VMware Cloud Community
sthompson500
Contributor
Contributor

CPU usage doesn't match

I seem to recall in a vmware class that the cpu usage graph shown in windows task manager should not be the main metric to show a virtual machines performance but I can't seem to find any good information or articles as to why this might be and what I should be looking at to determine how well the machine is performing and receiving all the cpu resources it wants.

For example I have a MS SQL server running Windows 2012 and SQL Server 2012 . It has been assigned 32v CPU's and 96GB of RAM. When we open windows task manager we see CPU usage at 57%:

But in vSphere it the performance tab for this VM shows it is below 50%:

Looking at the host as a hole, CPU and Memory usage is fairly low too:

There are only 5 VM's on this entire host, the rest are using nothing compared to this monster VM:

Granted the difference between the Windows Task Manager and vSphere isn't a huge difference but this is only a snapshot at the moment. From time to time the windows task manger will creep up to 60-70% CPU usage. This sends the developers into a panic and they are getting to the point where they want more CPU's assigned to the VM because "windows" says it's using all the CPU.

I actually believe it has to many cpu's assigned to it, but trying to show on paper why this might be is nearly impossible... can't find any documentation or articles stating the best way to read these performance metrics.

We do have vCOPS and it too says the VM is wasteful and doesn't need 32 vCPU's. But the report is really simply that. Management and developers want to know why and vCOPS does not explain this either.
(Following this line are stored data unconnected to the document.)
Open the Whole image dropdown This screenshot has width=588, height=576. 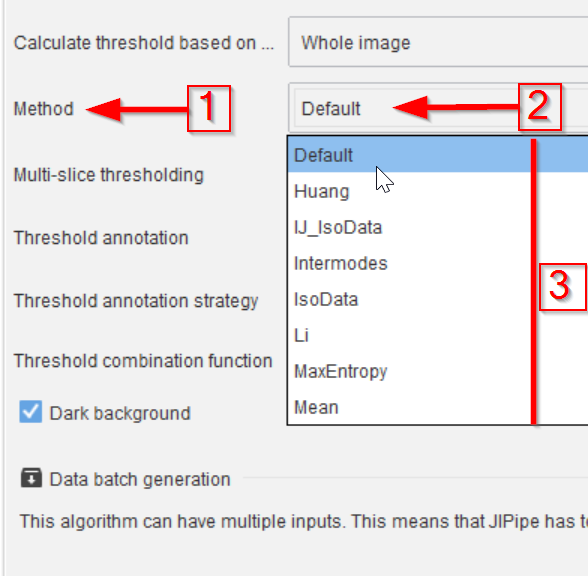(x=438, y=42)
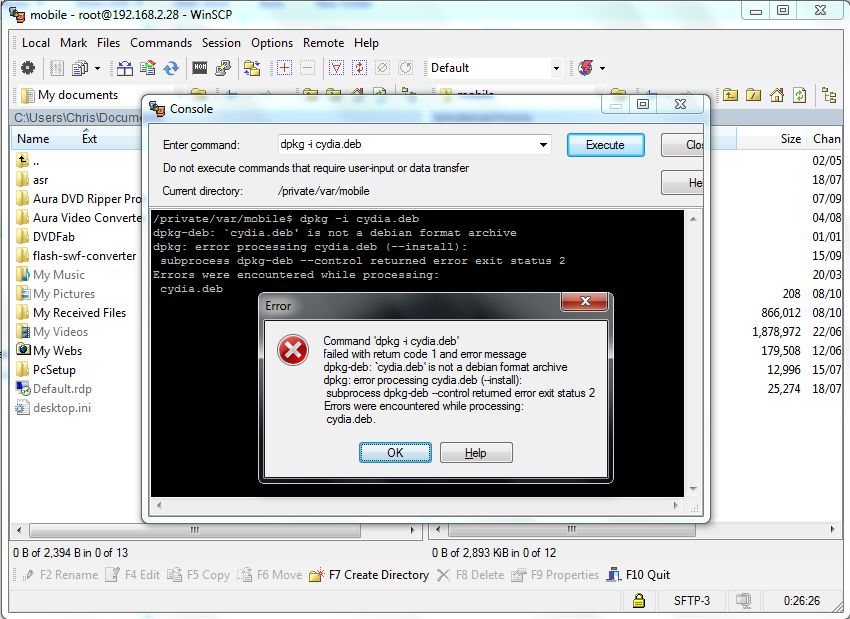Click Help in the Error dialog

(476, 453)
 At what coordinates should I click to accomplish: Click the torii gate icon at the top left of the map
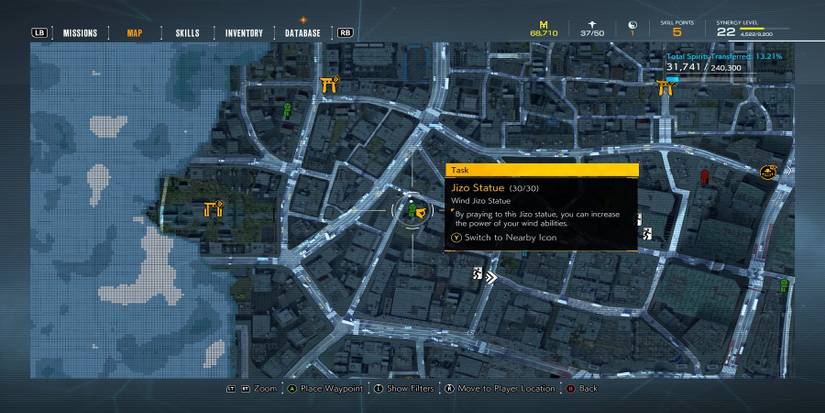point(330,85)
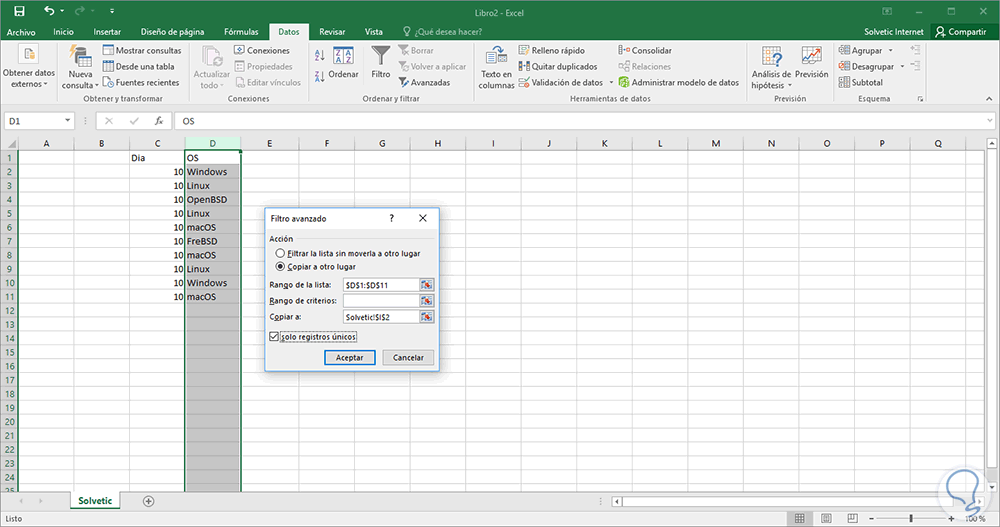Switch to the Insertar ribbon tab

(x=107, y=32)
What performance metric should I be paying attention to? WIndows? vSphere? and why? Thanks for any help anyone can provide.

22 Replies
weinstein5
Immortal
Immortal

Welcome to the Community - First off the best way to see how well the VM is performing from the users and do not rely just on statements it is slow - try to empirical data to show degradation - e.g. timing database searches, population of data on a web page


The windows task manager really measures the percent usage of CPU resources allocated to the VM - so what you are seeing is that the VM is using ~60% of the CPU cycles being provided - from the vcenter graphs shows that there is still 50% of the allocated cpu cycles so there so as the CPU load increases the ESXi host will allocate more cycles to the VM

If you find this or any other answer useful please consider awarding points by marking the answer correct or helpful
Reply
0 Kudos
MKguy
Virtuoso
Virtuoso

The comparison is moot, just because you are comparing two entirely different measuring intervals here.

The vCenter performance graph in realtime mode uses a 20 second measuring interval, that means every CPU usage value on this graph represents the average during the previous 20 seconds.
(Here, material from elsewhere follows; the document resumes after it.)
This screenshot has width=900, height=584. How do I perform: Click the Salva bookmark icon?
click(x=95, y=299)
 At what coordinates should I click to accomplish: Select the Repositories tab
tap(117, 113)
Obviously the Windows task manager graph fluctuates a lot more because it updates every second (or like every 3 seconds if you set the update interval to low).

Needless to say that this way you will rarely see close to identical values for the two, unless the actual CPU load constantly stays at the same level for some time.

-- http://alpacapowered.wordpress.com
sthompson500
Contributor
Contributor

So the overall feeling then is to add more CPU's to this VM? Am i reading the replies correctly?

Reply
0 Kudos
Titanomachia
Enthusiast
Enthusiast

How many CPUs are on the host? 57% to me doesn't indicate a CPU issue, maybe CPU contention but adding more will not help. Do you know it is CPU related, the storage may be the issue.

Best thing to do is SSH to the ESXi host and run ESXTOP. Here view the ready time for the VM, view the storage latency stats, IO etc also. Post these metrics so we can get closer to the issue.

Reply
0 Kudos
JPM300
Commander
Commander

Hey sthompson500,

Your host shows that you have 32 CPU, but how does your host actually get the 32 CPU is it 4 socket 8 core CPU's?  The reason I ask is because of how numa works and trying to keep VM's within numa barriers to fine tune best performance.  We do a fair amount of SQL visualization and recently did a fresh test on a bunch 2x8Core systems with 256GB of memory on each host.  What we did is ran Dell's Benchmark Factory on the physical host only running SQL and created a bunch of baselines with industry standard tests, transactions per second, ect, ect,ect, benchmark factory has them all baked in.  We then P2V'ed the SQL system over to a temp host and installed ESXi 5.5u1 on the host that previously ran SQL.  We then moved the P2V'ed SQL back over to this new host and ran the tests again.  We found that there was about a 10% overhead when visualizing the system from physical system that had full rein of the server prior.  Another thing we found was going past 8vCPU yielded very little extra performance.  So running the tests with 8vCPU performed just as good as 16vCPU.  This is mainly because of the way the VMware scheduler works and NUMA on your system.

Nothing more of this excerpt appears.